> [WORK TO BE COMPLETED]: Your task is to return the span of lines beginning at the one with "Where should I click to: Expand" and ending at the last line of the data, exactly as it stands.

INPUT DATA: Begin

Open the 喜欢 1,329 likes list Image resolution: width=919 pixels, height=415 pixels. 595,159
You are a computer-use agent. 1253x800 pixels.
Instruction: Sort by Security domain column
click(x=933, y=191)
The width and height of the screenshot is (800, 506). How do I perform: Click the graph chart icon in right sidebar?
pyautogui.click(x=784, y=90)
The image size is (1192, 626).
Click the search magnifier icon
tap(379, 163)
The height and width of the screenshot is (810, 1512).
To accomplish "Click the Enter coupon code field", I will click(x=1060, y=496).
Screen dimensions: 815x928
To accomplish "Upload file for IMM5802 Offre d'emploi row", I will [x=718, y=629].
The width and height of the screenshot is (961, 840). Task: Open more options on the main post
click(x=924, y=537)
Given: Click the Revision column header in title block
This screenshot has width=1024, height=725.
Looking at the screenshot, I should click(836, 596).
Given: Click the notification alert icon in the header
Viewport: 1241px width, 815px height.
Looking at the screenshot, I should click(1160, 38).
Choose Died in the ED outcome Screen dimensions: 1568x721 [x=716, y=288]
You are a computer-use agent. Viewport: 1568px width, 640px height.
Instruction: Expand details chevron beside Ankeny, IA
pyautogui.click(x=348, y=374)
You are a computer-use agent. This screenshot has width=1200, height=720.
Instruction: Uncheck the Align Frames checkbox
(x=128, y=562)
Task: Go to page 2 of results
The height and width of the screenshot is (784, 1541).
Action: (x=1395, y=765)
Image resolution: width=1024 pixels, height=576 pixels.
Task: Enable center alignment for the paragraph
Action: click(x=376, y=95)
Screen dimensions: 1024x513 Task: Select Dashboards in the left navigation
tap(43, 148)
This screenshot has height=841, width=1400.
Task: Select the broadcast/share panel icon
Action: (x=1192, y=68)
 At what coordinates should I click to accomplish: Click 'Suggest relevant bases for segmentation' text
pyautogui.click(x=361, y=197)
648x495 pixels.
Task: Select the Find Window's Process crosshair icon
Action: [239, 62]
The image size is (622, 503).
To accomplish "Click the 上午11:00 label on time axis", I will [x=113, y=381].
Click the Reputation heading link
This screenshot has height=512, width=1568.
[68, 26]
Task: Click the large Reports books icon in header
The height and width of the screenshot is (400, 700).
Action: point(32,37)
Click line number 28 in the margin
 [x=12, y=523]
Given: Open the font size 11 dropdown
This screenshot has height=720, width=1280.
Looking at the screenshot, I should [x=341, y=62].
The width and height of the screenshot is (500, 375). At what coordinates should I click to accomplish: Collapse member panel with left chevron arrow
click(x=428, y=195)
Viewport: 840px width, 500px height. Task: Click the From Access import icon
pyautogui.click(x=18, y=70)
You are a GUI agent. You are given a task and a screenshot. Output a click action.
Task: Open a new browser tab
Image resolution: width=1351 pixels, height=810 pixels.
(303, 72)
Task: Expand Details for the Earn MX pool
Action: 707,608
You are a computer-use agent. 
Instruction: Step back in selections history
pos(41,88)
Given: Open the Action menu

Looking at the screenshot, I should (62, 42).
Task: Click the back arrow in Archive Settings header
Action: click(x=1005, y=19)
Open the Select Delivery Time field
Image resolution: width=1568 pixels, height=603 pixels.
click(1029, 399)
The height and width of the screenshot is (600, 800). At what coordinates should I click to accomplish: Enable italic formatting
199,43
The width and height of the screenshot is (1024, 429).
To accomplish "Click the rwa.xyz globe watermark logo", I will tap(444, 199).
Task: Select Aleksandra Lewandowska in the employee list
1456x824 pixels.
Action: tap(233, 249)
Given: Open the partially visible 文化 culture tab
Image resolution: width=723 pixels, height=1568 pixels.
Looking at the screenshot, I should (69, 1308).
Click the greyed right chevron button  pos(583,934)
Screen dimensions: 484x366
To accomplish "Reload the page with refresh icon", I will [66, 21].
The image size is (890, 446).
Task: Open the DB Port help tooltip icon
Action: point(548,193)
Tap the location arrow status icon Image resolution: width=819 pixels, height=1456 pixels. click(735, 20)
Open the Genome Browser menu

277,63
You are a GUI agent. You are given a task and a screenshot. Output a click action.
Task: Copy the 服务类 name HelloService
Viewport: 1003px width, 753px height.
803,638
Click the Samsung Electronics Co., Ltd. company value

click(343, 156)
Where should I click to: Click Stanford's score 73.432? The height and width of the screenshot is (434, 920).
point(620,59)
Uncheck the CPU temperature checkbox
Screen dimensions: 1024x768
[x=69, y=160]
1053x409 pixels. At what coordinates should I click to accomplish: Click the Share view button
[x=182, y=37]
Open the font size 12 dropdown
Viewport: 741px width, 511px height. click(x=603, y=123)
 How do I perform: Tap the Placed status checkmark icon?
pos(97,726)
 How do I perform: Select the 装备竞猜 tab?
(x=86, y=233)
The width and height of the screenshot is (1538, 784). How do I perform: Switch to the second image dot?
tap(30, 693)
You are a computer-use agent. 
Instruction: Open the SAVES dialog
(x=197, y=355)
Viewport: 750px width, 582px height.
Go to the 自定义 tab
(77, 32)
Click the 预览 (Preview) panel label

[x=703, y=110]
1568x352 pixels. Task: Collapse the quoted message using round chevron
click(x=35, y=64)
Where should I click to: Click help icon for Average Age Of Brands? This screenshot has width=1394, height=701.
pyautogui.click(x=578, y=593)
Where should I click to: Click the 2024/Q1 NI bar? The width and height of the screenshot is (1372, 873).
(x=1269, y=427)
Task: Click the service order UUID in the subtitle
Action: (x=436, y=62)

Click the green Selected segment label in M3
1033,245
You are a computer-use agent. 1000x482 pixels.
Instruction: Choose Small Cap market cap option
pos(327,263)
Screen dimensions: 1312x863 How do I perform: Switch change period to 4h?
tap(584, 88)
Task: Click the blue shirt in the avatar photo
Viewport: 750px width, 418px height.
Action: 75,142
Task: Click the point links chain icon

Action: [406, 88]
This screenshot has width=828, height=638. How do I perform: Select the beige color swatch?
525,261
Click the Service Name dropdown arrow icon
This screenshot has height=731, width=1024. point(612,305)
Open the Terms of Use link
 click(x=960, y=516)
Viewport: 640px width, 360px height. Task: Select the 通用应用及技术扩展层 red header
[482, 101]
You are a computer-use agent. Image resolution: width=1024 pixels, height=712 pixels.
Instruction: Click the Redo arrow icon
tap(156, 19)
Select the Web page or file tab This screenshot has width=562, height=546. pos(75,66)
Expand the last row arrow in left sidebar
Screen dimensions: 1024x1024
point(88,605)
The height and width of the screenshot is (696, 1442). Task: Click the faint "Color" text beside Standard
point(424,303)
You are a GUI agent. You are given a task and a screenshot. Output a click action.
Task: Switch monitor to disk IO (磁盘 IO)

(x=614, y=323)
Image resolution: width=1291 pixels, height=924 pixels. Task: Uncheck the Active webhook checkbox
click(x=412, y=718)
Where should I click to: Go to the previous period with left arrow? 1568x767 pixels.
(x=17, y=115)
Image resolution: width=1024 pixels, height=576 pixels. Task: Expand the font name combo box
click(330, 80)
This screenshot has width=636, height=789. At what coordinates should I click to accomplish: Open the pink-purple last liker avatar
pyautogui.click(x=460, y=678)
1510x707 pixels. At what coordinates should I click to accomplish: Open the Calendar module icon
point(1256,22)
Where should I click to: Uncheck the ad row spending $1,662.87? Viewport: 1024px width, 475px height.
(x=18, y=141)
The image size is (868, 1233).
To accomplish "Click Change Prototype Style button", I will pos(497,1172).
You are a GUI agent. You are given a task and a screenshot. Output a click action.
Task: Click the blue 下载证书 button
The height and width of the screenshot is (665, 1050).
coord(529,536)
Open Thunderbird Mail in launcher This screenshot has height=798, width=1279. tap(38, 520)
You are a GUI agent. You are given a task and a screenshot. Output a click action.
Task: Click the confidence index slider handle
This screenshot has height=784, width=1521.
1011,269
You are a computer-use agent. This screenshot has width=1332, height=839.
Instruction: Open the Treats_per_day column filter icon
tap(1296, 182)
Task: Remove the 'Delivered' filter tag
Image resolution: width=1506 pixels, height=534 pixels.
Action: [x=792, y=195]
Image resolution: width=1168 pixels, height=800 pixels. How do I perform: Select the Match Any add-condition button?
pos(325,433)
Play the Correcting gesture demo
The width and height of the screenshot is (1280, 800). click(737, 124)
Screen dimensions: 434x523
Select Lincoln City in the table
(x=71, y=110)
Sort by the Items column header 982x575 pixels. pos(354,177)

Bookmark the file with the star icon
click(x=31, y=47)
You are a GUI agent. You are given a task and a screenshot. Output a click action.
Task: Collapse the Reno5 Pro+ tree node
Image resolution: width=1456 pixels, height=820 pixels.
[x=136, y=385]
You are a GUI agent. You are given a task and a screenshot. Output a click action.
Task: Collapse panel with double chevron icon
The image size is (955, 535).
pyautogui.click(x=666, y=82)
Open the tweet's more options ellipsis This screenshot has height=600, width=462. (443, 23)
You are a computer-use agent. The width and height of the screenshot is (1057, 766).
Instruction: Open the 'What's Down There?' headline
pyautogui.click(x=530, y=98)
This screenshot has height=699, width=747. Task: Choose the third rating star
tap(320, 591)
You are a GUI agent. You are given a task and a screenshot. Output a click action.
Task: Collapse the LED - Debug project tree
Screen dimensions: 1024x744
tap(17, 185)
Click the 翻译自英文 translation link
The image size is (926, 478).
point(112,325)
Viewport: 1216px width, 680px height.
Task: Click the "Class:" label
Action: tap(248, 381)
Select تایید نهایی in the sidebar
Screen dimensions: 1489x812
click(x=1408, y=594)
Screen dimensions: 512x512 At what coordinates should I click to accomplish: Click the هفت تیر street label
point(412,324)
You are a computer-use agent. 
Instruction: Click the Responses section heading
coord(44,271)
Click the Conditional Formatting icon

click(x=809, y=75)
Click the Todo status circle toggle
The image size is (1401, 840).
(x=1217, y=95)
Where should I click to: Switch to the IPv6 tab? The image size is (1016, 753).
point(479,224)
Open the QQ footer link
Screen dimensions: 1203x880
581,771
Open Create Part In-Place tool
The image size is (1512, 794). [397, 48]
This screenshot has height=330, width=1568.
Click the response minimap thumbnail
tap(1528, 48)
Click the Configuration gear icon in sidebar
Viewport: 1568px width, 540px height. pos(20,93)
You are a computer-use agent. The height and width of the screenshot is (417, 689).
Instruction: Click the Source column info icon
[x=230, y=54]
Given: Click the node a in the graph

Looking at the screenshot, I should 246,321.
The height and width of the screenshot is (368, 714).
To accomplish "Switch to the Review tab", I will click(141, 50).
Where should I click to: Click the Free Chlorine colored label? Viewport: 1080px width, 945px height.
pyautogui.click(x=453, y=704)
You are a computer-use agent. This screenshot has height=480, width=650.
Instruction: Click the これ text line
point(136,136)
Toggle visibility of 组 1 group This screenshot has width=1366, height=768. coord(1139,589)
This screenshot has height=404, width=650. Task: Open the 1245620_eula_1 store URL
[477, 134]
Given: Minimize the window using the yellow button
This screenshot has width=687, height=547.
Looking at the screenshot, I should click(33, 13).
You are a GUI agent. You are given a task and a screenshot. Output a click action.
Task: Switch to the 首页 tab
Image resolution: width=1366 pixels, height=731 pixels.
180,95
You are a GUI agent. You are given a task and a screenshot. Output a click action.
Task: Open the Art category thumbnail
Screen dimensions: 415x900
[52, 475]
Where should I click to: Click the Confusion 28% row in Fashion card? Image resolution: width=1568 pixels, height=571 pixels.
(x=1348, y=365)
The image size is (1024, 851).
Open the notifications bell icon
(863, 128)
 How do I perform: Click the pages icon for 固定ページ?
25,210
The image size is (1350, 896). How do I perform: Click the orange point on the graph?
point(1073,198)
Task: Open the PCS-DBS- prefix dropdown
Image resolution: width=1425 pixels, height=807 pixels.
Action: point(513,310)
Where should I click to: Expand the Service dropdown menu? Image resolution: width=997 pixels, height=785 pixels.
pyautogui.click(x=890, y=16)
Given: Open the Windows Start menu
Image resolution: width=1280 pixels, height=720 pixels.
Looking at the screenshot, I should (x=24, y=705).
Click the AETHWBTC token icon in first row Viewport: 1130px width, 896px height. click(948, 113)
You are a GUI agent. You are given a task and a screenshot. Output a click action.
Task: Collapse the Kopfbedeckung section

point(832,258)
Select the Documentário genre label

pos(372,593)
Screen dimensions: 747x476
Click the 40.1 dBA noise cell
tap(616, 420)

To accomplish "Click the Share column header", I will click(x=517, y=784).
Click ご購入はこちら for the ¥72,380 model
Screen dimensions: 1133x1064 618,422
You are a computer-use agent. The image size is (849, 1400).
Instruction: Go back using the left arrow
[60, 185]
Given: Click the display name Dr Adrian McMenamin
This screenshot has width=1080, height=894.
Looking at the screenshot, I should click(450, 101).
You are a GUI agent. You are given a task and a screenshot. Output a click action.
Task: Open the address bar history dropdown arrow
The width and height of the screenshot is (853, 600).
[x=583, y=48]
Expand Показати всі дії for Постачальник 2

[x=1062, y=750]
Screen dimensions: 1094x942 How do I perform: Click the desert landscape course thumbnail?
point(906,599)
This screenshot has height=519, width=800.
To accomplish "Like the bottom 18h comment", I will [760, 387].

INPUT DATA: End

> [WRITTEN ANSWER]:
Where should I click to: Expand the Service dropdown menu? Image resolution: width=997 pixels, height=785 pixels.
pyautogui.click(x=890, y=16)
Given: Open the Windows Start menu
Image resolution: width=1280 pixels, height=720 pixels.
Looking at the screenshot, I should (x=24, y=705).
Click the AETHWBTC token icon in first row Viewport: 1130px width, 896px height. click(948, 113)
You are a GUI agent. You are given a task and a screenshot. Output a click action.
Task: Collapse the Kopfbedeckung section

point(832,258)
Select the Documentário genre label

pos(372,593)
Screen dimensions: 747x476
Click the 40.1 dBA noise cell
tap(616, 420)

To accomplish "Click the Share column header", I will click(x=517, y=784).
Click ご購入はこちら for the ¥72,380 model
Screen dimensions: 1133x1064 618,422
You are a computer-use agent. The image size is (849, 1400).
Instruction: Go back using the left arrow
[60, 185]
Given: Click the display name Dr Adrian McMenamin
This screenshot has width=1080, height=894.
Looking at the screenshot, I should click(450, 101).
You are a GUI agent. You are given a task and a screenshot. Output a click action.
Task: Open the address bar history dropdown arrow
The width and height of the screenshot is (853, 600).
[x=583, y=48]
Expand Показати всі дії for Постачальник 2

[x=1062, y=750]
Screen dimensions: 1094x942 How do I perform: Click the desert landscape course thumbnail?
point(906,599)
This screenshot has height=519, width=800.
To accomplish "Like the bottom 18h comment", I will [760, 387].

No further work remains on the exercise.